When a character in Wallace Shawn’s 1985
play asked to be called Miss Cat, I saw a couple of colleagues exchange
here-we-go-again looks. In fact, this piece bears little resemblance to
the same author’s protracted kitty-fiddling riff
Grasses Of A Thousand Colours
currently playing upstairs at the Court… heavens, it even includes
longish segments in which characters speak to each other onstage. It
does, however, share a fundamental attitude: a profound ambivalence
towards his native New York intellectual set.
Aunt Dan And Lemon may be set in
England, but it is indistinguishable from Shawn’s usual dramatic NYC
socially, or even lexically – it features a London in which people live
“on the South Side”.
Almost all of Shawn’s plays contain indictments of what he sees as the
solipsism and social detachment of this stratum; some (including
Grasses) visit upon them an
implicitly deserved apocalypse of one kind or another. But whether
intentionally or not, Shawn usually ends up showing a kind of
admiration of the Nietzschean purity of will embodied in such
selfishness. It is not unlike the canard of yore, “Love her or hate
her, you’ve got to admire Thatcher’s conviction.” Here, too, the
central emblem of the loathed value system is cripplingly dated. What
feels like half an hour of the 110-minute playing time is devoted to
Aunt Dan’s increasingly fervent championing of Henry Kissinger’s
Vietnam policy; already a decade old when the play premièred, it
now – notwithstanding more recent echoes in the Iraq venture – feels
like a curio.

**Challenges:**
- A) According to the theater review, how long is the playing time of Aunt Dan And Lemon?
- B) Extend the theater review beyond its final sentence, keeping its voice and line of argument.
The records that come next have no connection to the theater review.

**Dataset records:**
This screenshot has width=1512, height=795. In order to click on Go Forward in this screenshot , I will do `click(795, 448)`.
==
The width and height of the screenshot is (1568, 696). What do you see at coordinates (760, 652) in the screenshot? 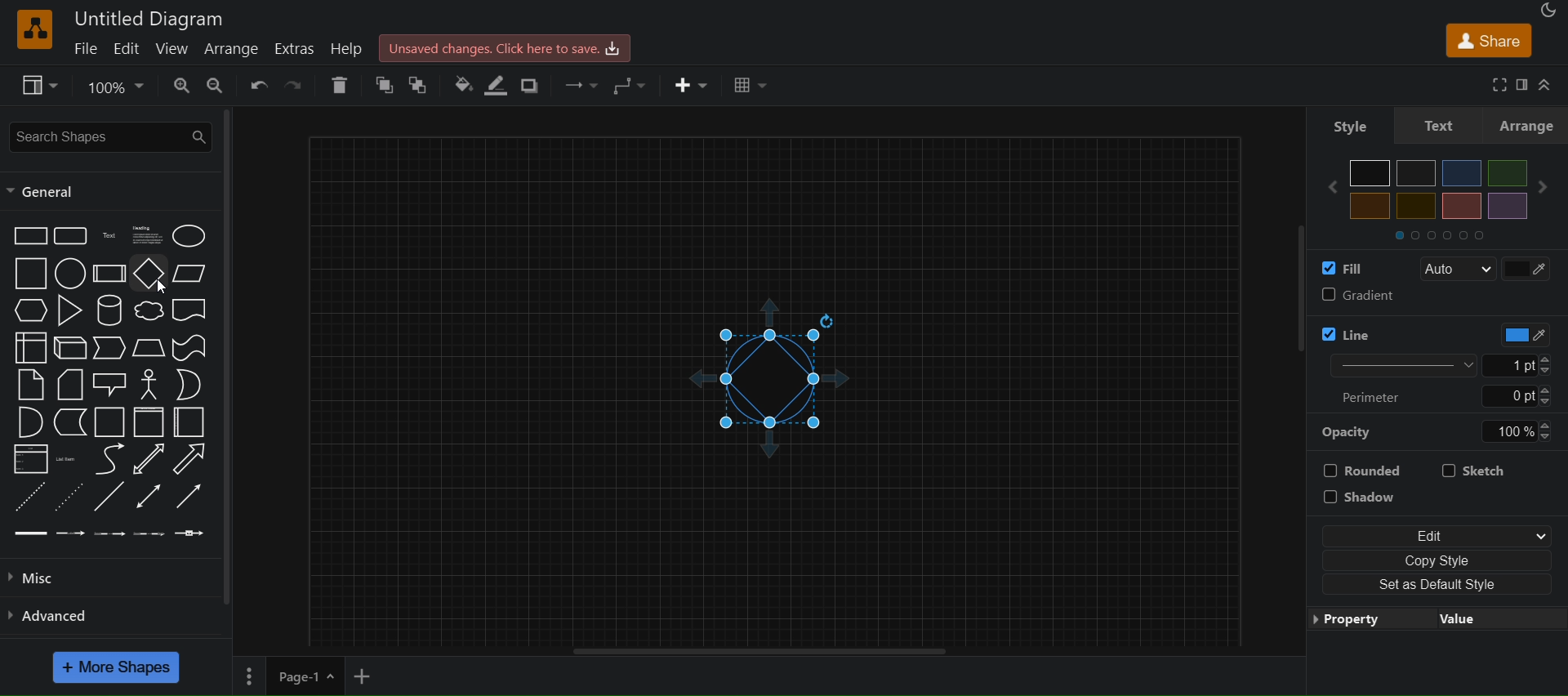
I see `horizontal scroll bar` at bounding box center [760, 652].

**Results:**
- A) 110 minutes.

- B)
Dominic Cooke’s production is good on feeling, on texture. Scenes flow
into each other without demarcation, and characters do not so much
enter and exit as simply seem to materialise in the stream of Lemon’s
reminiscences of her childhood and the stories told her by “Aunt” Dan
of
her friends. Lorraine
Ashbourne as Dan never quite scintillates enough to explain Lemon’s
fascination with her, although she is undoubtedly a powerful presence.
Paul Chahidi is an unforgiving figure as Lemon’s American father, and
Scarlett Johnson (who could build a career out of typographical errors)
is both alluring and heartless as a siren from Dan’s recollections.
Jane Horrocks has little to do as Lemon except bookend the memory
sequence with remarks on the dedication of the Nazis to realising their
own value system – that authorial ambivalence at its most naked. But,
as Nietzsche remarked, if you gaze into the abyss, the abyss also gazes
into you.
Written for the Financial
Times.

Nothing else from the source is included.